Wide Receivers Coach Jim Hostler

On the depth at wide receiver:
“Right now, that is really what we have, depth. We have a lot of young guys that really haven’t played a lot so everyone has a shot. That is really where we are at. We are looking at the depth chart, we go out there and haven’t practiced hardly yet, so we know that. We will find that out in the next couple of weeks.”

On what he has seen from QB Alex Smith:
“I’m not surprised with where he is at. The reason why we brought Alex to San Francisco is because we know what he brought, his mental makeup and what kind of guy he is. How tough he is mentally, none of that is surprising. He looks good. It’s short of a miracle that he is out there, going through workouts, doing stuff with the training staff and doing what everyone is doing. It is just short of a miracle.”

On WR Terry McLaurin and what he needs to do to take that next step:
“You look at him last year, he is a young player. Not a lot of people had expectations of what he was going to be. Teams that they played didn’t know him or weren’t really considered about him. That is something to do with your early years. Once you have success in this league it is about expectations, managing expectations. It is going to be about now, being the number one guy coming into the season, you’re going to get more attention. You just sort of catch balls as you go through the year. His growth from year one to year two will be all about the expectations and managing them. Getting better as a player.”

On what the expectations should be for McLaurin:
“Our expectations should be to compete every day. He improves, learns the offense and becomes a reliable player for the quarterback to throw the ball to. Those are our expectations and his expectations. Everyone else’s expectations are that he becomes a star receiver, catches a lot of balls and is going to catch 100 balls. We are just worried about his daily improvement, growth as a player and his ability for the quarterback to trust him.”

On how WR Antonio Gandy-Golden fits with the receiver group:
“He is a big body. He has range and is long. He has ball skills. He plays faster than his time. Everyone looks at his time from a 40-yard dash. We pay no attention to that it is all about how fast you are on the field. He is side-by-side with a guy that runs a 4.3 or 4.4. If he is 15-yards in a route running the same speed, it doesn’t matter what he is timed in. He has stride length and can play with the people around him. He can play fast with bodies around him because he is strong. That is why we liked him when he was coming out. How he fits into our world? We like to throw the ball down the field. The bigger you are, the farther down the field you are, the more of a target you are to throw the ball to. Bigger players have had success in this system down the field. Big targets, you can throw the ball up and they can go get it.”

On what he thinks this wide receiving group is lacking:
“Well, we are young. The experience. We don’t have a lot of experience. From that standpoint it is hard to tell what we are lacking. We aren’t quite sure because we haven’t been down the road yet just like with any young player. They are all going to get better. How much they get better and how they fit into the offense. They are all down the road in front of us. They are all talented players. We have some speed. We have some bigger body guys with some length. We have a couple of guys that fit into the way we play. There is some diversity there. Hopefully over the next couple weeks we can narrow it down to how we are going to be doing this. We can go have some success with the quarterback as someone who throws us the ball.”
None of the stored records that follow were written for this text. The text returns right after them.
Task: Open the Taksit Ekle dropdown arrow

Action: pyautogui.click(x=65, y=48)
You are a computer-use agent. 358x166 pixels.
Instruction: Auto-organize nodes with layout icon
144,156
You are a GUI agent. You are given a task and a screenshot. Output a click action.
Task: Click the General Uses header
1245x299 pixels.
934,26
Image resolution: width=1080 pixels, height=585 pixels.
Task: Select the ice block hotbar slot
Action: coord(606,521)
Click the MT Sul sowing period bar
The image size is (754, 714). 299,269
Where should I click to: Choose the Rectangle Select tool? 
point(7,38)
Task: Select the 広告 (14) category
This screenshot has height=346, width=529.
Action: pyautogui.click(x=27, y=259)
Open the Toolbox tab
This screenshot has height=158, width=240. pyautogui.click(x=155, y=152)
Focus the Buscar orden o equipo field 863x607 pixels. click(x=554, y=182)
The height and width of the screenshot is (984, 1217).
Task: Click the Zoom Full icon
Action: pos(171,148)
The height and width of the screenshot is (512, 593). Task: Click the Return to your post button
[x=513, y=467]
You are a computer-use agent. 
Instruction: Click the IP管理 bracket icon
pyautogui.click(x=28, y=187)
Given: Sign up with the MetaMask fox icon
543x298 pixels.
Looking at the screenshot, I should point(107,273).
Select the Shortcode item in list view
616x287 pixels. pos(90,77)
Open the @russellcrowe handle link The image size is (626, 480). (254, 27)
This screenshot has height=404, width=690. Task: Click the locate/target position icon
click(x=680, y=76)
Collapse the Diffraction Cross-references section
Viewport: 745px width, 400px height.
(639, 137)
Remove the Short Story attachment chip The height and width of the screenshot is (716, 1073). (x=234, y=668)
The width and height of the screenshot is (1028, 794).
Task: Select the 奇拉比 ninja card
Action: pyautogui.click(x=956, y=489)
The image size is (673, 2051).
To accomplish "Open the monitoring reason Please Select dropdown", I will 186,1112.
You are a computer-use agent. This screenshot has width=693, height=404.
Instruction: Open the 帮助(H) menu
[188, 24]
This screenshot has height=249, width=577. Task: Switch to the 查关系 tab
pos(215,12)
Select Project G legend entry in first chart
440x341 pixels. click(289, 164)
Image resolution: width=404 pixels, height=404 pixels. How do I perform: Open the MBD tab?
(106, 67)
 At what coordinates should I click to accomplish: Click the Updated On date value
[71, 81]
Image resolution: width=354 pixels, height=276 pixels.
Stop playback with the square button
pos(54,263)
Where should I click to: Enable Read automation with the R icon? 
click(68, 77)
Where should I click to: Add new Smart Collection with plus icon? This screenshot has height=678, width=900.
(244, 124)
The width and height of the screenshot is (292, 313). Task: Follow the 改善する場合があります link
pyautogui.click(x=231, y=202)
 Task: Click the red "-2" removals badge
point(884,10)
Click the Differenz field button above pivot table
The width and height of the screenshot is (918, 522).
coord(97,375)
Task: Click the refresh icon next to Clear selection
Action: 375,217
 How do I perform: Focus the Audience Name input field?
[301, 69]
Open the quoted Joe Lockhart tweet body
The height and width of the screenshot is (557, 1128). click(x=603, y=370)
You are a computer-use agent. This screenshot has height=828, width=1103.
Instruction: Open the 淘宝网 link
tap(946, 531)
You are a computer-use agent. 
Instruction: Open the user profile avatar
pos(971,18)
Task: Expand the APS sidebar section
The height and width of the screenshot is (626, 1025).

On what his expectations are for RB Antonio Gibson:
“He is a good kid. Obviously, he played in college. Coming out with my group, being in meetings, he is comfortable. It is natural for him. He has done a lot of things, but he has to develop just like all young guys. The more you can do in this league, he is the kind of guy that can line up in different spots. He is going to be a matchup issue for a defense. Those are the guys you can take advantage of and do some things.”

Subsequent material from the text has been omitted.